++++ SOURCE MATERIAL ++++

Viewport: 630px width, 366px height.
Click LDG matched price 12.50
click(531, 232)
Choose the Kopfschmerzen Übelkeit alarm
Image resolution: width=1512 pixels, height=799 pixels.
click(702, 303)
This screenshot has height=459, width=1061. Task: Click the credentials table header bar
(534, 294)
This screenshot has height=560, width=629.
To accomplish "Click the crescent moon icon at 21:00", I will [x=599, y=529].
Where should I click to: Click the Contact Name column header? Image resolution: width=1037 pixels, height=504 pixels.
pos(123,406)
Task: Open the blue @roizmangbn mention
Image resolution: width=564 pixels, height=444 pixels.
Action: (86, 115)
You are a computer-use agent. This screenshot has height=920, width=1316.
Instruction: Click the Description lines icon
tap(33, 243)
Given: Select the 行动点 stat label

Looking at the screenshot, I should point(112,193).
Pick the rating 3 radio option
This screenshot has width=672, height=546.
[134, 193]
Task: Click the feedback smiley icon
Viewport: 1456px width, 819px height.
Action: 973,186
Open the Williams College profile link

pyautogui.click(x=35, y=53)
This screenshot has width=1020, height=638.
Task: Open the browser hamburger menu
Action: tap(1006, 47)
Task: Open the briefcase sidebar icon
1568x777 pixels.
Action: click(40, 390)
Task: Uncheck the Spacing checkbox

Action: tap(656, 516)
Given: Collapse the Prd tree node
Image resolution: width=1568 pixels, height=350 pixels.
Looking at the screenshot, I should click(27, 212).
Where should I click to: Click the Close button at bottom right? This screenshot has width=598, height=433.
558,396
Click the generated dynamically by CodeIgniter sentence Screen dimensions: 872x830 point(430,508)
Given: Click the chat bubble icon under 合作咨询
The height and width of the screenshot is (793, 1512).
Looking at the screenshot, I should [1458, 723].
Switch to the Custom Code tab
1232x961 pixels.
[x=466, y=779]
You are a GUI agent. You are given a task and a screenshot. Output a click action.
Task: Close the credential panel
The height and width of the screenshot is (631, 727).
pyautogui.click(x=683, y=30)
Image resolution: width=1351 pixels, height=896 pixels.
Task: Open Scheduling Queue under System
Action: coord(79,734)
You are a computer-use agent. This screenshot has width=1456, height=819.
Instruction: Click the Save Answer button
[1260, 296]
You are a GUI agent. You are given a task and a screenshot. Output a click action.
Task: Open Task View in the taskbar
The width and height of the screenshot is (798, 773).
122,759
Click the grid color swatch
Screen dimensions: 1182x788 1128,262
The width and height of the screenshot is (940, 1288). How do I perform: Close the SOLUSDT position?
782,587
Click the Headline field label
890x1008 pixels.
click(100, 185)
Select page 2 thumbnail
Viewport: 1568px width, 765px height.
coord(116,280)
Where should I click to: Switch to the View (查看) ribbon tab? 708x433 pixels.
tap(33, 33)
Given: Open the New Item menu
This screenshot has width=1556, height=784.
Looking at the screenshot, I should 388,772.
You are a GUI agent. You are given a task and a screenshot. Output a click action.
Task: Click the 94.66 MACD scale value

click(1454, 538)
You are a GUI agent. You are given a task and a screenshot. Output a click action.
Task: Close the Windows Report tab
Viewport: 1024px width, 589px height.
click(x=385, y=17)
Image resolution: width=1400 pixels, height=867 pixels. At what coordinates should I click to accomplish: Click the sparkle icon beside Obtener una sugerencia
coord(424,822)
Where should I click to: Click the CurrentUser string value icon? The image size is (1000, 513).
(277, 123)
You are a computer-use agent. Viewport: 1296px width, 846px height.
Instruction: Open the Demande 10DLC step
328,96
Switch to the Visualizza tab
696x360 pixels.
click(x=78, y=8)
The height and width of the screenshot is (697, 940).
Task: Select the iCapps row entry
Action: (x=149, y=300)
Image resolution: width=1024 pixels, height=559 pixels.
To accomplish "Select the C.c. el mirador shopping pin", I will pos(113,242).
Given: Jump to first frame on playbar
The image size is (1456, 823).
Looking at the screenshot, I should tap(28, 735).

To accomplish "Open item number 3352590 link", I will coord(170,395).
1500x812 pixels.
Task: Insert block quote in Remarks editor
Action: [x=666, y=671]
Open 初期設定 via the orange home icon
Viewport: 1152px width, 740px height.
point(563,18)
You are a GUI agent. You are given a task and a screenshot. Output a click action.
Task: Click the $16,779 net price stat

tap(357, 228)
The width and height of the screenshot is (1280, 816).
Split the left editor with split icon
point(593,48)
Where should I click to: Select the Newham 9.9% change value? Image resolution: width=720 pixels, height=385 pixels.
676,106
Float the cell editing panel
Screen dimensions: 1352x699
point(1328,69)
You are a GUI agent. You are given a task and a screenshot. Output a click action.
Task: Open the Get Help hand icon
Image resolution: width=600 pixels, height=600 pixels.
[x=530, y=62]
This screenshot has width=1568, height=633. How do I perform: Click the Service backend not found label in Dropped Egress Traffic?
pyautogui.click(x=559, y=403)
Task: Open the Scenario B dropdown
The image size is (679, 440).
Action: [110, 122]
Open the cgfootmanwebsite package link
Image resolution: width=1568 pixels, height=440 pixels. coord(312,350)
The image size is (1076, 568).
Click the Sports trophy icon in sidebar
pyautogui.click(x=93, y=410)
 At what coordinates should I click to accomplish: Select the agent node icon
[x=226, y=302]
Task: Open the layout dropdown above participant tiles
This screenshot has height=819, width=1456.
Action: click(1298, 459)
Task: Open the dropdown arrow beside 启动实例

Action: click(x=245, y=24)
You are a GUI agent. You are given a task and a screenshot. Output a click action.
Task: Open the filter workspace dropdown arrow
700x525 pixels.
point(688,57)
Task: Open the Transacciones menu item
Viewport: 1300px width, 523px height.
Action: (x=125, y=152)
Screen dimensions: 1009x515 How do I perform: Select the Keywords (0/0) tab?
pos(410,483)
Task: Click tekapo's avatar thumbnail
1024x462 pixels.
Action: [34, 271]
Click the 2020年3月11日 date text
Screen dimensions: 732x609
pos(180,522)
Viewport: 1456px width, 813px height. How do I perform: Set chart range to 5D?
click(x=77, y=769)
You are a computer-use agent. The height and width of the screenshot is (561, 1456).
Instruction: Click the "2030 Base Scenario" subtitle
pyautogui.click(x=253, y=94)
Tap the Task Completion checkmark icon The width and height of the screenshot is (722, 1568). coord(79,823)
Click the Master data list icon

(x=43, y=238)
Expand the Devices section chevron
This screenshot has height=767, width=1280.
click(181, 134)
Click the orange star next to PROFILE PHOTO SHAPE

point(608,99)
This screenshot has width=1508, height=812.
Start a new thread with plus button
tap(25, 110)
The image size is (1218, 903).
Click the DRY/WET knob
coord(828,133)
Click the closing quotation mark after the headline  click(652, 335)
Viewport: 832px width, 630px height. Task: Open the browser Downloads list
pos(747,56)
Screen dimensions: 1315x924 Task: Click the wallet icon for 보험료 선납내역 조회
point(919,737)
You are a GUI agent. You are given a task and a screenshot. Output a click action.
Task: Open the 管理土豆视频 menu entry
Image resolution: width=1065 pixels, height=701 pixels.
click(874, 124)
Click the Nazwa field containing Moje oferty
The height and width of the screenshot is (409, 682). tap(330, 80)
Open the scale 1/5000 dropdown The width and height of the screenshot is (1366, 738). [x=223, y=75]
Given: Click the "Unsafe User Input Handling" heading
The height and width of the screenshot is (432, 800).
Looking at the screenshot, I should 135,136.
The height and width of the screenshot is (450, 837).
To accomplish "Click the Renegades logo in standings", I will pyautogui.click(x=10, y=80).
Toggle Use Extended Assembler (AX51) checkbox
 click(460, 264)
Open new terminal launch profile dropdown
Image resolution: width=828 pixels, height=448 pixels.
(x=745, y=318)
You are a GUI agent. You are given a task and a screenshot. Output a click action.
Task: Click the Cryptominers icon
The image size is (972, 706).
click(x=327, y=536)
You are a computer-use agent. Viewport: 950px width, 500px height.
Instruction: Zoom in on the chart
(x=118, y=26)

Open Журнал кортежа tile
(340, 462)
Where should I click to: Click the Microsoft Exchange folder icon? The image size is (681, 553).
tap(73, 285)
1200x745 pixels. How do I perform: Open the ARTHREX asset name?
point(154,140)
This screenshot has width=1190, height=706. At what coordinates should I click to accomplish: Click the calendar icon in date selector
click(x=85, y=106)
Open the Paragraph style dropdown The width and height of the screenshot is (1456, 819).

++++

» STATED EXERCISE: Rewrite the entries between the lines holding "You are a computer-use agent. Viewport: 950px" and "point(154,140)", inclusive, keeping the requests, and raise every coordinate in the answers by 22. Leave the numbers in the requests as they are.

» THE RESPONSE:
You are a computer-use agent. Viewport: 950px width, 500px height.
Instruction: Zoom in on the chart
(x=140, y=48)

Open Журнал кортежа tile
(362, 484)
Where should I click to: Click the Microsoft Exchange folder icon? The image size is (681, 553).
tap(95, 307)
1200x745 pixels. How do I perform: Open the ARTHREX asset name?
point(176,162)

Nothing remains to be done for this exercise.